Her comments came just hours after Justice Secretary Dominic Raab, who is also Deputy PM, refused to rule out the UK leaving the ECHR in order to tackle illegal migration

Rishi Sunak has committed to delivering on the Rwanda migration scheme and pledged to pass new laws in the coming weeks to ‘stop small boats’

The Rwanda scheme, which would see potentially anyone illegally entering the UK given a one-way ticket to the African country to have their asylum claim processed, was championed by ex-PM Boris Johnson as a means of cracking down on Channel migrant crossings.

Mr Sunak has committed to delivering on the policy as PM and pledged to pass new laws in the coming weeks to ‘stop small boats’.

It has recently been claimed the legislation being drawn up by Downing Street and the Home Office will take Britain to the ‘boundaries’ of international law, with Mr Sunak said to be prepared to withdraw from the ECHR if necessary.

But, speaking to the House of Commons’ Justice Committee this afternoon, Mrs Prentis insisted the Government was ‘committed’ to remaining part of the ECHR.

‘The Government’s position is that the Government is committed to remaining a member of the ECHR,’ she told MPs.

‘I was in Strasbourg last week I had a really useful trip… it was made very clear to me that we are a country that is highly valued as part of that court and that we have the fewest infractions against us of any nation, that our position and, indeed, our lawyers on human rights are very much valued and part of their tradition in Strasbourg now.

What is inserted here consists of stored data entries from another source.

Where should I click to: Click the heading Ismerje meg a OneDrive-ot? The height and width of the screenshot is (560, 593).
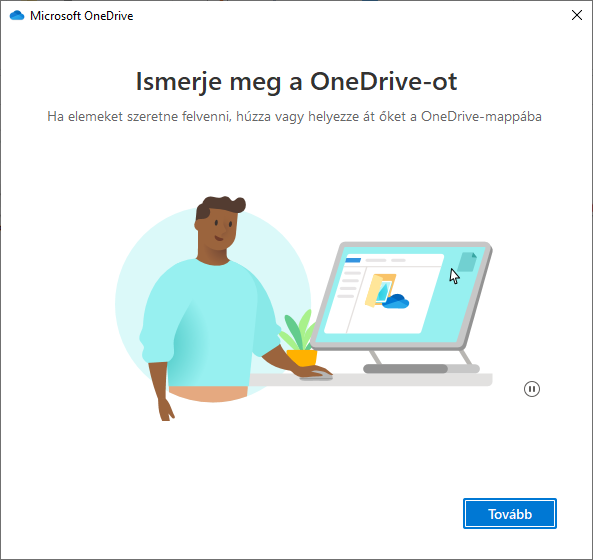(296, 81)
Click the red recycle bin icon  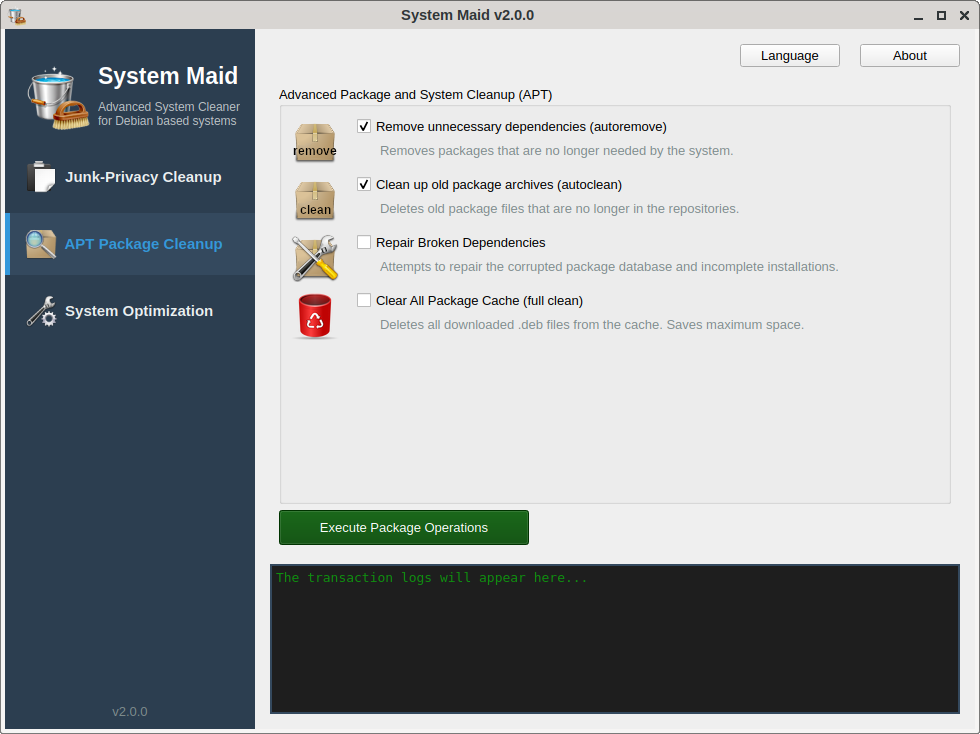tap(315, 316)

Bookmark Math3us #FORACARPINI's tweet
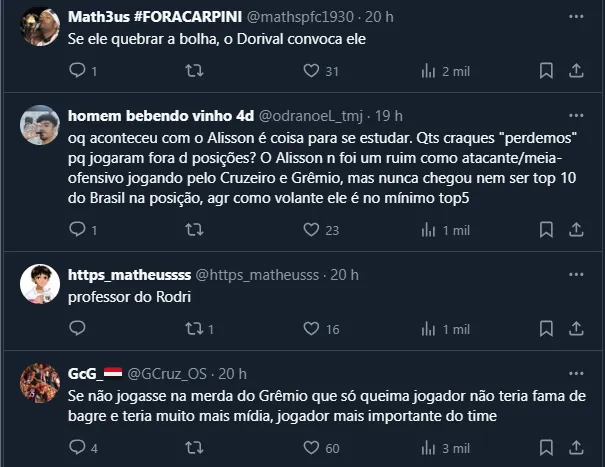[x=546, y=71]
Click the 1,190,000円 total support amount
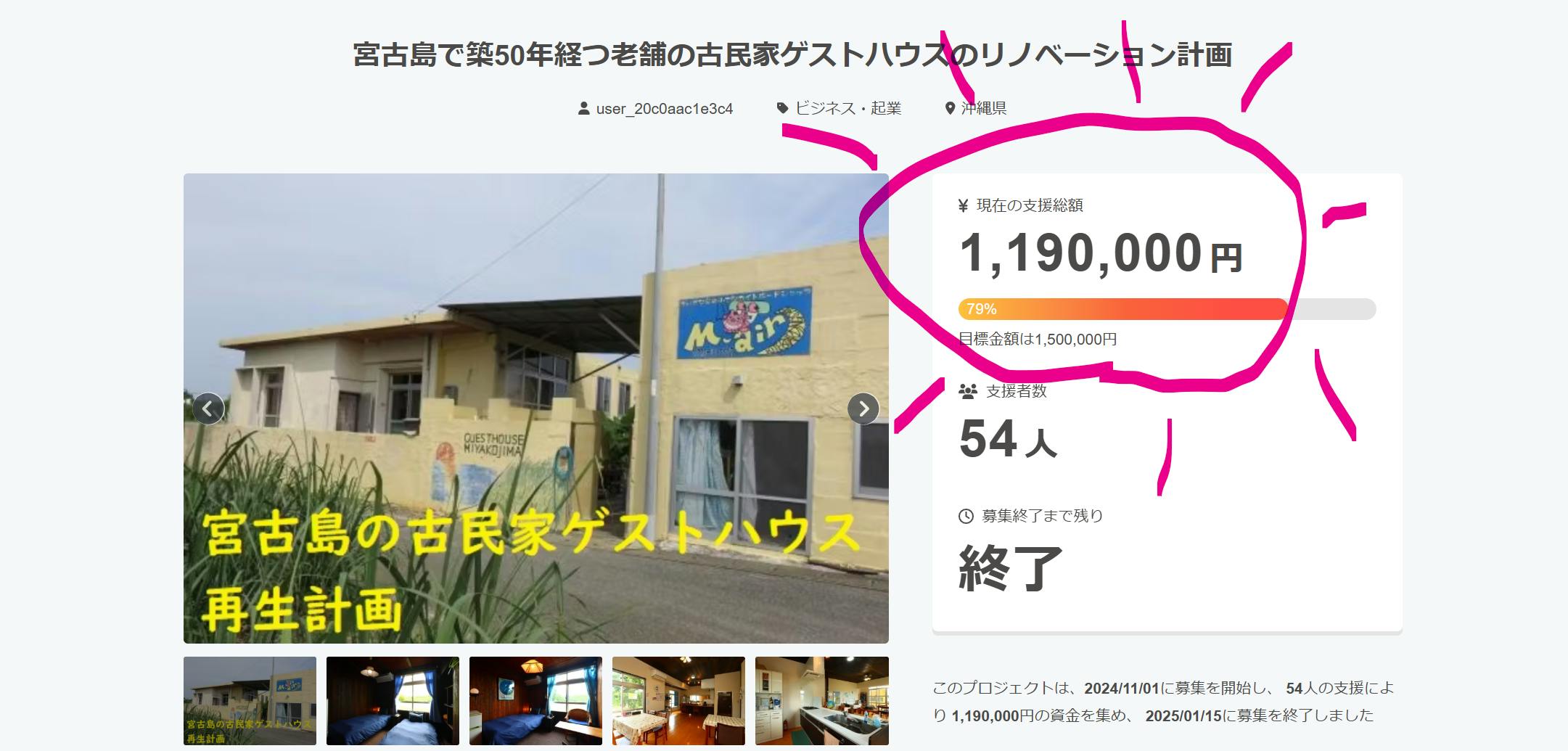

‘So, yes, the Government remains committed to the ECHR. 

‘There has been press speculation. I think where it leads me is, we have a specific issue with migration at the moment which is very much top of the agenda.

‘But what I’ve heard the Prime Minister say is that other nations within the ECHR are able to deal with their migration issues and we should be too, within the ECHR.’

Mrs Prentis also suggested that Northern Ireland’s Good Friday Agreement would need to be rewritten if the UK were to leave the ECHR.

She added: ‘I think the ECHR is embedded into the Good Friday Agreement as it stands. Of course, if necessary, work could be done to look at that.

‘But certainly the Government’s position is we are committed to remaining within the ECHR. I don’t even think that’s something we need to consider at the moment.’

The UK’s membership of the Strasbourg-based European Court of Human Rights has come under scrutiny ever since judges blocked Rwanda scheme with an 11th-hour ruling last June

Mrs Prentis appeared to offer a different stance on the ECHR to Mr Raab, who earlier told the Commons that ministers had ‘made it clear that we would not rule out ever withdrawing from the ECHR in the future’.

‘We certainly need to make sure that we have a viable legal regime that allows us to tackle illegal immigration,’ he added.

Mr Raab is currently pursuing plans to introduce a Bill of Rights to replace Labour’s 1998 Human Rights Act, which incorporated into UK law the rights contained in the ECHR. 

Speaking at justice questions in the Commons, Mr Raab condemned ‘mission creep’ and the ‘expanding and elastic interpretations of the ECHR’ since it was first drafted in 1950.

Despite having refused to rule out Britain leaving the ECHR, the Deputy PM told MPs that his Bill of Rights ‘will envisage us remaining a state party to the ECHR’.

But he added it would allow ‘the margin of appreciation to restore some common sense to our human rights regime’.